Se detuvo sobre el pequeño acantilado que se elevaba sobre la playa. La arena había desaparecido bajo la espuma agitada. La marea estaba tan alta que apenas se divisaba la isla, semicubierta por el oleaje. Las olas pasaban por encima del puente rocoso que la conectaba a la costa. Gritó de nuevo el nombre de Paula, recibiendo como respuesta los gritos de las gaviotas y el ulular del viento. No podía haberse ahogado, pensó aterrado, y comprendió que por instinto buscaba entre las olas un jersey color fucsia.

—¡Paula! —gritó con toda la fuerza de sus pulmones.

Pedro se giró hacia la izquierda. ¿Era una voz lo que había escuchado? Y entonces la vió, agarrada al tronco de un árbol en el costado más alto de la isla. Mientras la miraba se dio cuenta de que intentaba avanzar hacia la parte del puente, agarrándose a la vegetación para no caerse. Gritó de nuevo su nombre y corrió hacia la isla. Habría jurado que, a pesar del viento y la lluvia, la vio sonreír. Su alivio era inmenso. Primero Isabella y luego Paula. Estaba descubriendo con violencia el peligro del amor. Ser un solitario era menos peligroso. Pero ya no lo era. La quería con toda su alma. Tenía que decírselo cuanto antes. Aquel día. No podía esperar, aunque su respuesta le partiera el corazón. Si ella no lo quería, se quedaría en la isla para siempre. Llegó al puente rocoso. Aunque el batir de las olas y la fuerza del viento eran aterradores, comprobó que la piedra emergía en todo el recorrido y que era posible pasar a la isla.

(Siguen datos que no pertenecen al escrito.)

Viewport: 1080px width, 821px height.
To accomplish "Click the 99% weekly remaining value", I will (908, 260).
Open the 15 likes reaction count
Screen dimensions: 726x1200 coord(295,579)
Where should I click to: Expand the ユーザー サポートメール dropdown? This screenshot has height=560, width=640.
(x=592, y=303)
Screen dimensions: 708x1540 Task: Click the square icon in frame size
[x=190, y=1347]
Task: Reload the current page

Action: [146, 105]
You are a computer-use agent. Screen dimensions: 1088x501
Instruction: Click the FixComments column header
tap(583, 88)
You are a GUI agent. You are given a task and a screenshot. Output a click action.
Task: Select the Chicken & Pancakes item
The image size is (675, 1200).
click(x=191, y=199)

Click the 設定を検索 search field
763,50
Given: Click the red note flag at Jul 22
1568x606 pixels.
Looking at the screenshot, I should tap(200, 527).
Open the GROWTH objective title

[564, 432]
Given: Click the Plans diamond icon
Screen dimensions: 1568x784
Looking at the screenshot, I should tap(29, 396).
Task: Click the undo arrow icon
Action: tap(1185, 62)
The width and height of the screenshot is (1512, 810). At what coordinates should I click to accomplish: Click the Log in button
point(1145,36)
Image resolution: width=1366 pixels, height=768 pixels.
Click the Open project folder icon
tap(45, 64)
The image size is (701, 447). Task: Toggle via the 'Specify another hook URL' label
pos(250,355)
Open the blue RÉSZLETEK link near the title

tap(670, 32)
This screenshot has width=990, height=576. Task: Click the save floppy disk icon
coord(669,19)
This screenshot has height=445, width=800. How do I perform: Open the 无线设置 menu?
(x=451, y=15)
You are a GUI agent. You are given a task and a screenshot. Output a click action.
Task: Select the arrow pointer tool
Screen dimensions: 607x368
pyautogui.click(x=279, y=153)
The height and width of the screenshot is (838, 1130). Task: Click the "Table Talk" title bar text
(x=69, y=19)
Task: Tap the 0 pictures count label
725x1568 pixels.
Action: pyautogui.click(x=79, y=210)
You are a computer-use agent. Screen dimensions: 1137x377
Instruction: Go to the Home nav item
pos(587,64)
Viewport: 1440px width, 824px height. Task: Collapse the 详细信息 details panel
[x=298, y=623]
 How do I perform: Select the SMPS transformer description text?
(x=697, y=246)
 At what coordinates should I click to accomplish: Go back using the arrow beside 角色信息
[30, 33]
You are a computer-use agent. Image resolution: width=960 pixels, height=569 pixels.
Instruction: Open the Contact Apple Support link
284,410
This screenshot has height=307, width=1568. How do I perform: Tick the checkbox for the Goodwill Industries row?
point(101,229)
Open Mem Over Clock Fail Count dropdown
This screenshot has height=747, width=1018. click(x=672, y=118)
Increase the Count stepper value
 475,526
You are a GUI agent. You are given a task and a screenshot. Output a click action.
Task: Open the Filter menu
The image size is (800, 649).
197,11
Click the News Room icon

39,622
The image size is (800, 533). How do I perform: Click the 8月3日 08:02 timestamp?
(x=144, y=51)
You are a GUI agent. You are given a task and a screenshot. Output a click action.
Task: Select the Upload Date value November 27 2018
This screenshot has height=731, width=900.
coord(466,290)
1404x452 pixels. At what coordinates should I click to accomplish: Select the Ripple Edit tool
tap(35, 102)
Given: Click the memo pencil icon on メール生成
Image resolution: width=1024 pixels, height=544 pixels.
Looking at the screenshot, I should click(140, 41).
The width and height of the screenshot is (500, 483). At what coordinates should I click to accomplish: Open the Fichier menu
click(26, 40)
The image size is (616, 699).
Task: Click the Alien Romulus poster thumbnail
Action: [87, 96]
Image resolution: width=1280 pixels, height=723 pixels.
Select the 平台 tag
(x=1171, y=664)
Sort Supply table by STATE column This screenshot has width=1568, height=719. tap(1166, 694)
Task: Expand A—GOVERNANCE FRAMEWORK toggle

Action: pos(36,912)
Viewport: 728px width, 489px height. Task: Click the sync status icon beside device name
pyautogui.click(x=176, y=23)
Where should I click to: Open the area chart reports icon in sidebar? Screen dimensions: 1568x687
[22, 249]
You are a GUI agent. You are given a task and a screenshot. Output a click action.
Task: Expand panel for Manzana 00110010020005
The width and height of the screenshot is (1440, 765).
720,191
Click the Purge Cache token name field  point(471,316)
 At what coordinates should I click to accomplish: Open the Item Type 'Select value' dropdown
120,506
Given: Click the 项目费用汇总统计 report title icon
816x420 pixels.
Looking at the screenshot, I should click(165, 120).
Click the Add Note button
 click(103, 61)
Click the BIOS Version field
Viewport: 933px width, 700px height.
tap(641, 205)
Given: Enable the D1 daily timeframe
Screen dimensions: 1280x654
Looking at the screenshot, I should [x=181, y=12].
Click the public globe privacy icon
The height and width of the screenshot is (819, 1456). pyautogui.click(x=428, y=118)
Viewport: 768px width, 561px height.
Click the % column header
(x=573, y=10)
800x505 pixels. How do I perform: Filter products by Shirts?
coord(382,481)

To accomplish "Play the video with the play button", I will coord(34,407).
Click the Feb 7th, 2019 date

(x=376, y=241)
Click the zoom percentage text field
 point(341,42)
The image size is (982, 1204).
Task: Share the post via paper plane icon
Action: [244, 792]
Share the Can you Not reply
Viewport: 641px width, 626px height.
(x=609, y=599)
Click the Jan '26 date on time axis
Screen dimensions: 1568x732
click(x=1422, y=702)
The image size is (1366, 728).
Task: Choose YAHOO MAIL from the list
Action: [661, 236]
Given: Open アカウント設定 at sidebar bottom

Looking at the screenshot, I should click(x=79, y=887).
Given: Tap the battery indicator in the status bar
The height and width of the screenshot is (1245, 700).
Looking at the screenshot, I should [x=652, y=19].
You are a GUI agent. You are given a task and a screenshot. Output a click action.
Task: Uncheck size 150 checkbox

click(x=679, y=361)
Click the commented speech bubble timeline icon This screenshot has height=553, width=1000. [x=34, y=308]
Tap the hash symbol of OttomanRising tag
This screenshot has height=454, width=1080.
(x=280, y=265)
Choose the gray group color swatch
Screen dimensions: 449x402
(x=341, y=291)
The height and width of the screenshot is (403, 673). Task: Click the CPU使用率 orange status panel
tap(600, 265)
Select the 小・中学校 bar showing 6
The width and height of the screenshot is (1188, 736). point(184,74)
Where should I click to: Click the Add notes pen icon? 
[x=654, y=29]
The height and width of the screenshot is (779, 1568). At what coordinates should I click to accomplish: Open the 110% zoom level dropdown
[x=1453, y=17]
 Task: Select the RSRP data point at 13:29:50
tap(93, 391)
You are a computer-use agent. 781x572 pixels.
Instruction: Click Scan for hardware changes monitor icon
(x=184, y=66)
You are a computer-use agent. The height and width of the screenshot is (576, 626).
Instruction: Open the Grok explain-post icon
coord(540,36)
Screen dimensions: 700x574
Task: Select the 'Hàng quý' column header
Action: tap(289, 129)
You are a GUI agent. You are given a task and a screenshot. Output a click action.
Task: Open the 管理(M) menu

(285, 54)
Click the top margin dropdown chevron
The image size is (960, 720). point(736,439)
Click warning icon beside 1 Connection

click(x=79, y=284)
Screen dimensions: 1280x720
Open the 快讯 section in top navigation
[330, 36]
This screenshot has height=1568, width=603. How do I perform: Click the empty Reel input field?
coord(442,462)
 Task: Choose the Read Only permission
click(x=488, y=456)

Otra cosa era llevarla  de vuelta. Sin pensárselo, puso el pie en la piedra cubierta de agua salada. A los pocos pasos,  estaba calado y el frío mordía su carne. Bajando la cabeza para no recibir la bofetada del viento, se pegó a la roca, aferrándose con las uñas a las grietas de la piedra y avanzó mientras sus pies resbalaban sobre la piedra tan peligrosa como hielo. En dos ocasiones estuvo a punto de caer. Pero paso a paso se acercaba a la isla. Las horas pasadas en el gimnasio habían merecido la pena. Tenía el pelo pegado a la cabeza y el agua bajaba por su rostro, cegándolo. Agarrándose a las rocas en el último tramo, trepó hasta lograr pisar tierra, con el corazón latiendo con fuerza y la ropa pegada al cuerpo. Paula salió de los árboles y se lanzó a sus brazos.

—¿Estás bien? —gritó—. Estaba tan asustada. Creí que ibas a ahogarte ante mis ojos. Me alegra tanto verte —tomó aire—. ¿Y las niñas?